Le gouvernement de la République démocratique du Congo a réagi officiellement après la publication d’une étude évoquant la présence d’uranium dans certaines exportations d’hydroxyde de cobalt congolais.
Dans un communiqué rendu public par le ministère de la Communication et Médias, les autorités se veulent rassurantes et annoncent des mesures visant à vérifier et à renforcer la crédibilité de la chaîne d’approvisionnement.
Selon le gouvernement, la présence de traces d’uranium dans les minerais de cuivre et de cobalt n’est pas nouvelle.
Elle est décrite comme un phénomène naturel lié à la composition géologique des sols, notamment dans les provinces du Lualaba et du Haut-Katanga.

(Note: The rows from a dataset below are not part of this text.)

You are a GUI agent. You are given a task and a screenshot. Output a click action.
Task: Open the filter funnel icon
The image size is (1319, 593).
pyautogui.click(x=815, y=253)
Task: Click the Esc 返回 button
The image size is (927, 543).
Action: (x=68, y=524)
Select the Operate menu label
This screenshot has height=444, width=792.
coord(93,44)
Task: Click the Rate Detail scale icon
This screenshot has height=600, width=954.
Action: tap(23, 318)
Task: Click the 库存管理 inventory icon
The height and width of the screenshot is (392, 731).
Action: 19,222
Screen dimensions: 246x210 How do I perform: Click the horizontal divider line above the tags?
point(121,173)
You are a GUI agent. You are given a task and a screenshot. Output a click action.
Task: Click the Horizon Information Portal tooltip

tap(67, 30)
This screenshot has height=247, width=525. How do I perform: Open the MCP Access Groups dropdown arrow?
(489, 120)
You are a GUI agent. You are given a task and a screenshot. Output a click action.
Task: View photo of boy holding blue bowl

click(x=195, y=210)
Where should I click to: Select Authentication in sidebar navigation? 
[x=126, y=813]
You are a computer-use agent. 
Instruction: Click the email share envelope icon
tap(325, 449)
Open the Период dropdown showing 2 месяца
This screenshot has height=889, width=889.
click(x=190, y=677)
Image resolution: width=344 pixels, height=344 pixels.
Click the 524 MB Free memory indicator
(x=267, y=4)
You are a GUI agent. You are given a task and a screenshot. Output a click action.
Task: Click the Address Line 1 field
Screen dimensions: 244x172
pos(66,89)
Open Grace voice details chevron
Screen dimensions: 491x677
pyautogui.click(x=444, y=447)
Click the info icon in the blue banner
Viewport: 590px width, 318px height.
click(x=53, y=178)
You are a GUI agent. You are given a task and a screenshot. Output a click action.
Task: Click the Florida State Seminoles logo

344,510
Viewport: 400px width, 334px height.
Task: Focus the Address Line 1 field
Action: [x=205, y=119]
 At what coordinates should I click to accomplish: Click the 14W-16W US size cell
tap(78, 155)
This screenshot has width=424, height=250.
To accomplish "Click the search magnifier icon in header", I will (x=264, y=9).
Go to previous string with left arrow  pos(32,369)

« Cette présence constitue un fait géologiquement établi et ne représente ni une anomalie ni une violation des engagements internationaux », précise le communiqué.
Les autorités congolaises affirment que les analyses réalisées sur les produits miniers destinés à l’exportation ne confirment pas les conclusions alarmantes de l’étude évoquée.
Elles rappellent également que, selon les normes internationales, notamment celles de l’Agence internationale de l’énergie atomique (AIEA), l’uranium présent à l’état de traces dans un minerai n’est pas considéré comme une matière nucléaire, sauf s’il est extrait spécifiquement.
« L’uranium présent à l’état de traces n’entre pas en comptabilité nucléaire », insiste le gouvernement.
D’après le communiqué, l’étude évoquée ne repose pas sur des mesures directes effectuées sur les cargaisons exportées, mais sur des modèles d’estimation.
« Ces limites méthodologiques exigent une vérification contradictoire », souligne le texte, tout en reconnaissant l’importance du sujet.
Pour faire toute la lumière sur cette affaire, le gouvernement annonce plusieurs actions : une campagne d’analyses indépendantes sur des échantillons représentatifs de cobalt exporté ; la mise en place d’un groupe de travail interministériel chargé d’évaluer les risques sanitaires et environnementaux ; ainsi que l’ouverture de consultations avec l’AIEA pour un appui technique.
Les autorités insistent sur leur volonté de transparence et de respect des normes internationales.
Elles rappellent également que la RDC reste un acteur clé de la transition énergétique mondiale grâce à ses ressources en cobalt.
Ainsi, le gouvernement affirme que la protection des travailleurs miniers, des populations locales et de l’environnement demeure une priorité, avec un suivi assuré par les institutions compétentes.